Cervical Cancer Screening 'Heat Test' Is Less Invasive, Study Says

A new "heat test" may provide a less invasive way to detect cervical cancer.

In a study published in peer-reviewed journal PLOS One Wednesday, a team from the University of Louisville in Kentucky described a new cervical cancer screening method that can also indicate the stage of the cancer.

So how does it work? Using some of the patient's blood plasma, researchers generate a plasma thermogram by heating the sample. Once the blood plasma is "melted," it produces a unique signature based on proteins in blood. The signature then serves as an indicator, denoting whether the specific biomarkers for cervical cancer are present.

The heat test also goes a step further and allows researchers to see the extent to which the cancer has spread.

Lead researcher Nichola Garbett, Ph.D., said the key to screening for the cancer lies in the shape of each patient's individual heat profile.

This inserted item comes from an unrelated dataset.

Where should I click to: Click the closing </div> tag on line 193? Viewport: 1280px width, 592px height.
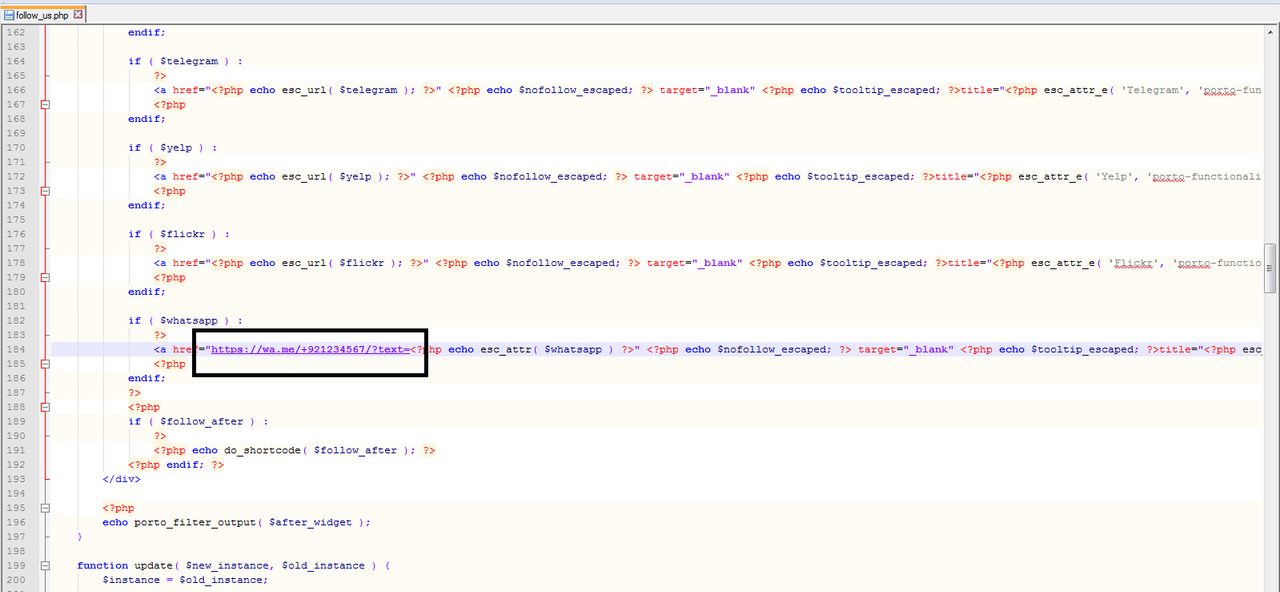tap(121, 479)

By comparing test results, doctors should also be able to adjust cancer treatments for each patient.

"We have been able to establish thermograms for a number of diseases. Comparing blood samples of patients who are being screened or treated against those thermograms should enable us to better monitor patients as they are undergoing treatment and follow-up," he said in a statement released by the university.

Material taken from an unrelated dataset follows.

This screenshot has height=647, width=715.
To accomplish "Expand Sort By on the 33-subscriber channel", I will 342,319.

Currently, doctors most often perform a Pap smear -- a procedure that involves analyzing cells collected from inside the cervix -- to detect abnormalities that could lead to cervical cancer. The invasive test may be completed in conjunction with a DNA test for human papillomavirus (HPV), a sexually transmitted infection known to cause cervical cancer.

Though further clinical research is required, the team is hopeful that the heat profiles can serve as a "complementary diagnostic tool" for cervical cancer screening, they write in the study.

According to the Centers for Disease Control, cervical cancer used to be one of the leading causes of cancer death for women in the United States, but the number of deaths has decreased, thanks, in part, to a variety of screening methods. From 2003 through 2007, about two out of 100,000 women died per year as a result of the specific type of cancer, the National Institutes of Health reports.